@uniwebcms/site-content-collector v2.3.4
@uniwebcms/site-content-collector
A Node.js library that processes website content from a structured folder hierarchy into a standardized JSON format. The library reads content files (Markdown and JSON) and metadata (YAML), organizing them into a complete site structure that preserves page hierarchy and section ordering.
Installation
npm install @uniwebcms/site-content-collector
Usage Methods
This library can be used in three ways:
- As a Node.js module
- As a CLI tool
- As a webpack plugin
Node.js Module
import { collectSiteContent } from "@uniwebcms/site-content-collector";
async function processWebsite() {
try {
const content = await collectSiteContent("./website");
console.log(content);
} catch (err) {
console.error("Processing error:", err);
}
}
CLI Tool
Process content directly from the command line using npx
:
# Output to directory (creates site-content.json)
npx collect-content ./source-dir ./output-dir
# Output to specific JSON file
npx collect-content ./source-dir ./output-dir/custom-name.json
# With pretty-printed JSON output
npx collect-content ./source-dir ./output.json --pretty
# With verbose logging
npx collect-content ./source-dir ./output.json --verbose
The CLI enforces these rules for safety:
- When specifying a directory, it creates
site-content.json
inside it - When specifying a file, it must have a
.json
extension - Creates output directories if they don't exist
Webpack Plugin
The webpack plugin integrates content collection into your build process:
import { SiteContentPlugin } from "@uniwebcms/site-content-collector/webpack";
export default {
plugins: [
new SiteContentPlugin({
injectToHtml: true, // Optional: inject into HTML (requires html-webpack-plugin)
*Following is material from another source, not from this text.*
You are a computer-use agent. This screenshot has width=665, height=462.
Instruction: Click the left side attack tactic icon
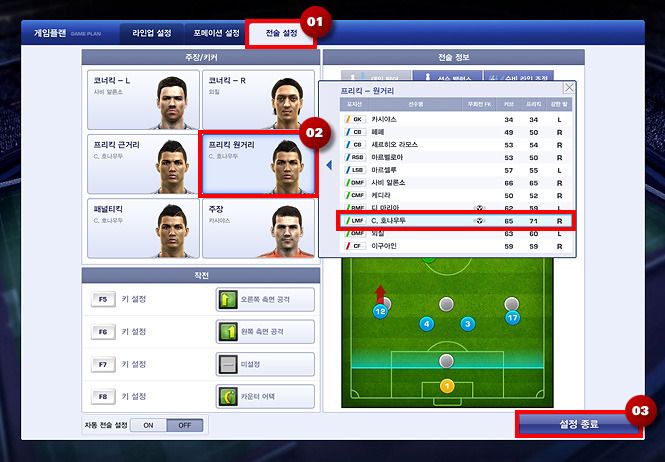[x=228, y=332]
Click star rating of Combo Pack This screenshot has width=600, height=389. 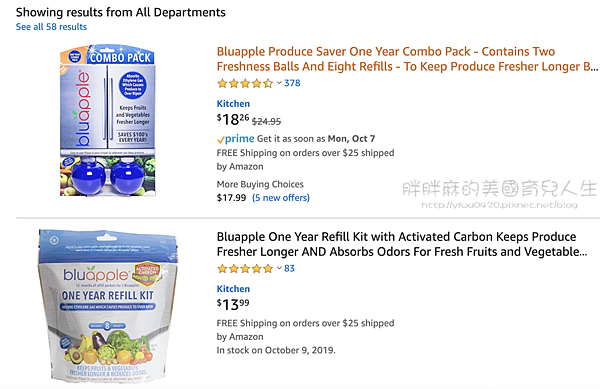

variableName: "__SITE_CONTENT__", // Optional: id/variable name when injecting
filename: "site-content.json", // Optional: output filename
injectFormat: "json", // Optional: injection format ('json' or 'script')
}),
],
};
HTML Injection Formats
The plugin supports two formats for injecting content into HTML:
- JSON format (default):
<script type="application/json" id="__SITE_CONTENT__">
{
"pages": {
/* content */
}
}
</script>
Access in your code:
const content = JSON.parse(
document.getElementById("__SITE_CONTENT__").textContent
);
- Script format:
<script>
window.__SITE_CONTENT__ = {
/* content */
};
</script>
Access in your code:
const content = window.__SITE_CONTENT__;
Content Structure
The library expects a folder structure organized as follows:
website/
├── site.yml # Site-wide metadata and settings
├── home/ # Each folder is a page
│ ├── page.yml # Page-specific metadata
│ ├── 1-hero.md # Section with prefix "1"
│ ├── 2-features.md # Section with prefix "2"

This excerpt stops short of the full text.